For the next three years it will be home and a learning center for a small number of overseas students studying medical science.

There has been minimal community resistance to the hotel takeover. For many years the majority of beds have remained empty most of the year and in the past 12 months the state owners have been trying to sell or lease it. The complex, which was built in 1974 and had a new wing constructed in 1993, has a total of 32 rooms.

Dean of the University, Dr. Randy Beck, said all staff have retained their jobs and the manager, Dylan Vivian, is responsible for the grounds, building management and catering services.

The main reception block will be divided into a lecture hall and café.

University staff and students will be accommodated in the two blocks, which since 1974 have housed a large number of tourists, business visitors, prime ministers and governor-generals. The old house on site is being converted into a library. Later, some clinical work will be carried out at the Lord Liverpool Hospital operating theatre. Some staff may choose to seek long-term accommodation off campus.

Dean Beck said around 10-15 students are expected for the first courses starting in early May and that this number will increase slightly in September.

He said the students are mainly those who missed the cut for other medical schools where competition for places is fierce; more mature students who are upskilling and those seeking education in an adventurous environment and have financial support.

There are two places available for Niuean graduates with good marks and a BA or BSc degree. The cost of a semester is US$ 1,500 plus accommodation and meal packages.

Within 12 months the university board will be considering a site for a new campus. "We want it to be of international standard, with impressive buildings, interwoven with the community," said Dean Beck.

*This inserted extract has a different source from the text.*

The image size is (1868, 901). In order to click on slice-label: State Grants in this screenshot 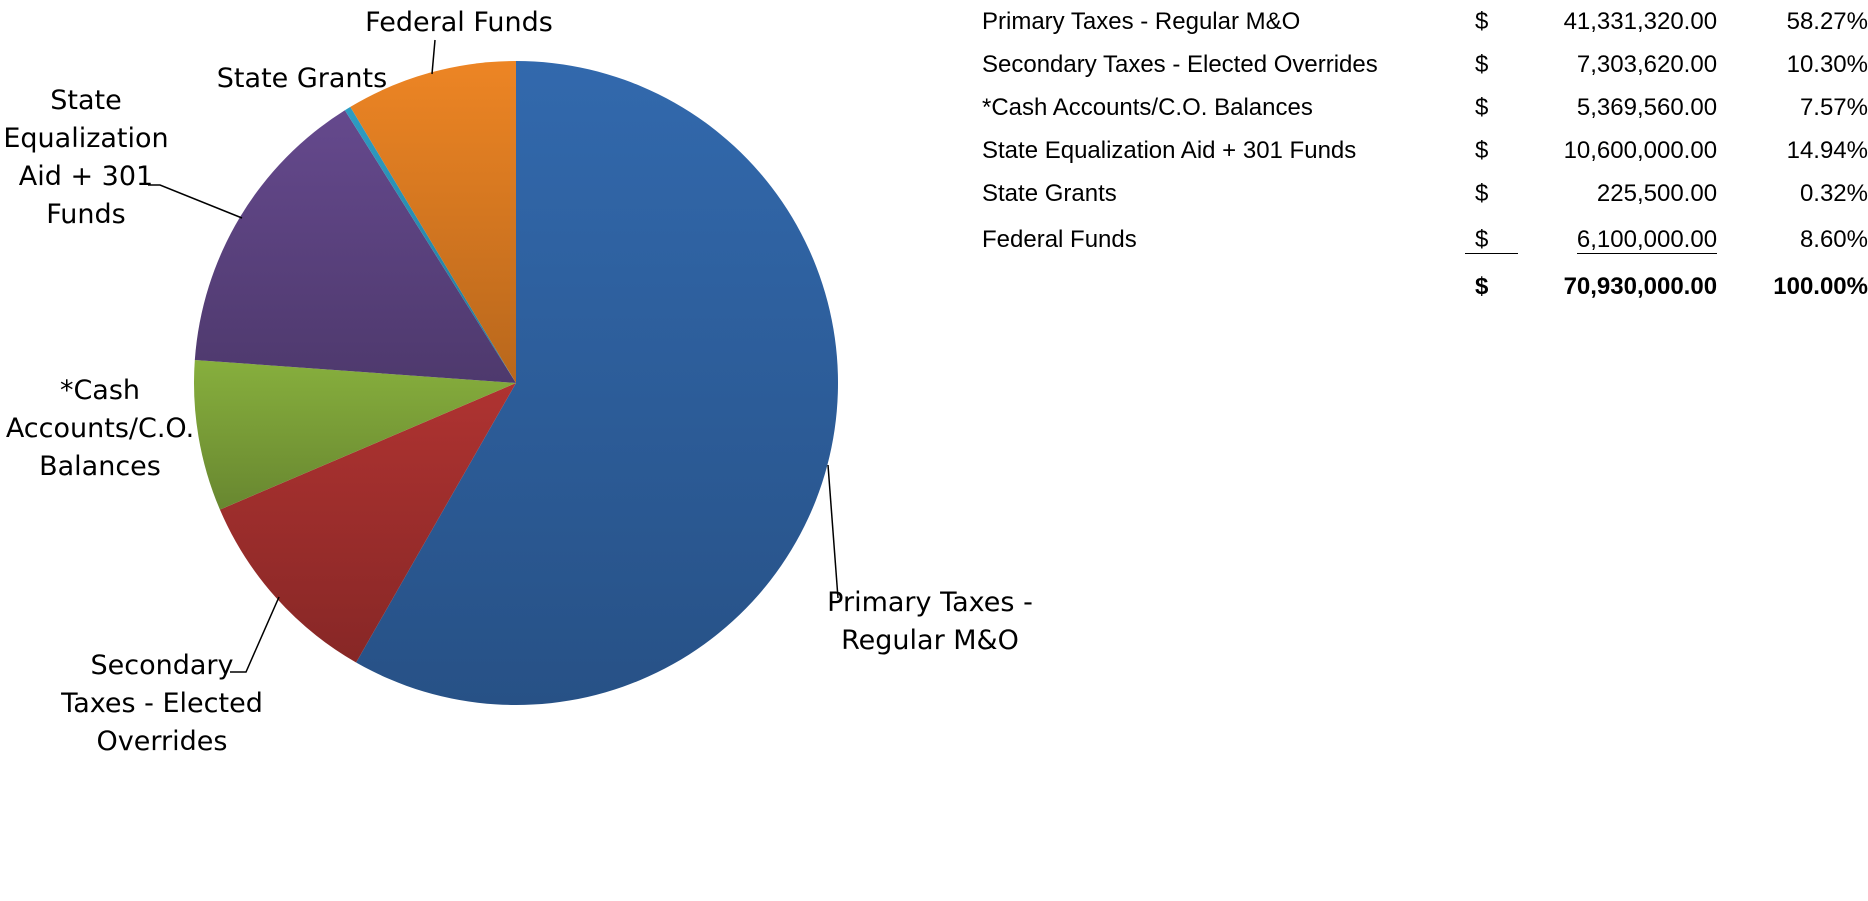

However, the new business will be closely monitored and future developments will depend on student interest in enrolling. "This is a business and we have to make a profit before making capital investments," said Dean Beck.

He added that whatever the university did on Niue it was keen to get public participation and work in with community groups and the government.

Tourist industry observers say other accommodation properties with a total of 70 beds on the island will easily pick up the hotel business and any further visitor accommodation is unlikely to be necessary for the next three years.

Matavai Resort is predicted to benefit most from the hotel closure. Extra occupancy will help make it more viable.